Обернувшись к столпившейся здесь же отрядной «отрицаловке», майор шутливо обратился к одному из местных «авторитетов», Купцову:

– Что-то давненько ты, Купарь, ко мне не захаживал! Пошептались бы…

– А сала шмат за сотрудничество дадите?– притворно обрадовался Купцов. – Или чем там у вас в кумотделе стукачей угощают?

– Да ты ж, поди, сало теперь не ешь… – сокрушенно вздохнул майор.

– Это почему же? На халяву кило без хлеба сожрать могу! – похвастался Купцов, и дружки его загоготали, заискивающе глядя на своего лидера.

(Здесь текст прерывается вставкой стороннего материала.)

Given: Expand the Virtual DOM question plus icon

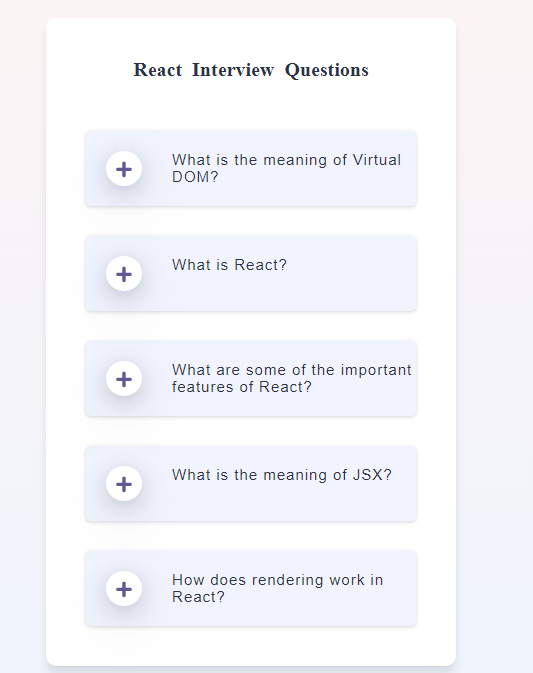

– Так ведь небось вера не дозволяет…

– Какая вера? – изумился заключенный. – Была у меня одна Вера – заочница, письма жалостливые писала, аж слезу вышибало! Прямо как в «Калине красной»! Но чтоб сала не есть – про то мы с ней не договаривались…

Зэки опять захохотали, радуясь сообразительности приятеля, не упавшего лицом в грязь перед кумовскими приколами.

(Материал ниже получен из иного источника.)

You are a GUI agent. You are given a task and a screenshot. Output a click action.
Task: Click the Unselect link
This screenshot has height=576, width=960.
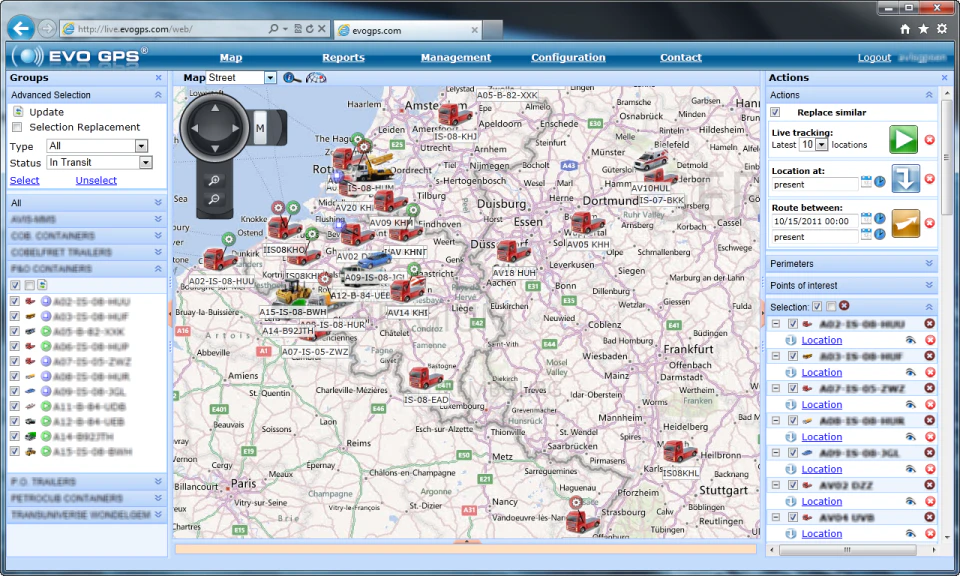click(97, 180)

– А я думал, Джаброев вас уже всех в свою веру перекрестил, – вздохнул Самохин. – Ну, извиняй, коли ошибся… – Майор тронул за плечо Смолинского: – Пойдемте, товарищ лейтенант, – и, обернувшись, бросил на прощанье Купцову: – А за салом забегай. Продукт-то казенный, сам понимаешь. Вдруг пропадет без надобности? Мне ж за него перед начальством отчитываться…

Под хохот зэков покинув отряд, Самохин и Смолинский отправились на вахту, где их ждал дежурный по колонии майор Алексеев.

– Ну как, Андреич, разобрался? Что в область докладывать будем? – с порога поинтересовался он.

Самохин снял фуражку, пригладил седые, растрепавшиеся волосы.

– В общем, дело так обстоит. Криминала никакого нет. Чистый суицид на почве душевных переживаний. Кто там по управлению сегодня дежурит? Подполковник Кокорин? Ну, это наш парень, старый тюремщик, докапываться шибко не будет. Доложи ему пока так, как я сказал. Мол, оперативники занимаются, проводят расследование по факту самоубийства, если что-то появится – сообщим дополнительно.

– Ну и порядок! – радостно согласился Алексеев. – А то давеча начальнику колонии домой позвонил, а он меня как понес! Надзора, грит, ни хрена нет, вот у вас зэки то вешаются, то через забор прыгают. Опять дежурный наряд виноват! А это, как ты сказал… душевное волнение, дело тонкое. Мы за мыслями зэков следить не обязаны! Так что спасибо тебе, Андреич, отдыхай пока, чайку выпей, а я сейчас на просчет пойду, да столовую проверю – пора завтрак готовить. По коням! – крикнул Алексеев в караульное помещение, и прапорщики-контролеры поднялись, шумно отодвигая деревянные табуретки, загрохотали коваными сапогами по лестнице – начиналась ночная проверка заключенных в жилой зоне.

– Нет, Андреич, зря ты мне этого лаврушника трогать запретил, – подосадовал Смолинскии. – Я бы ему в ШИЗО хребет вправил. Не люблю наглых зэков.

– Горячий ты, Коля, – покачал головой Самохин, – службу тянешь со рвением… Из поляков, что ли? Я думал, хохол…

– Да вроде поляк, – смутясь, пожал плечами Смолинский. – По деду фамилия идет… Да какой я, к черту, поляк! Я их, поляков-то, в кино только и видел. Эти, как их… «Четыре танкиста и собака»!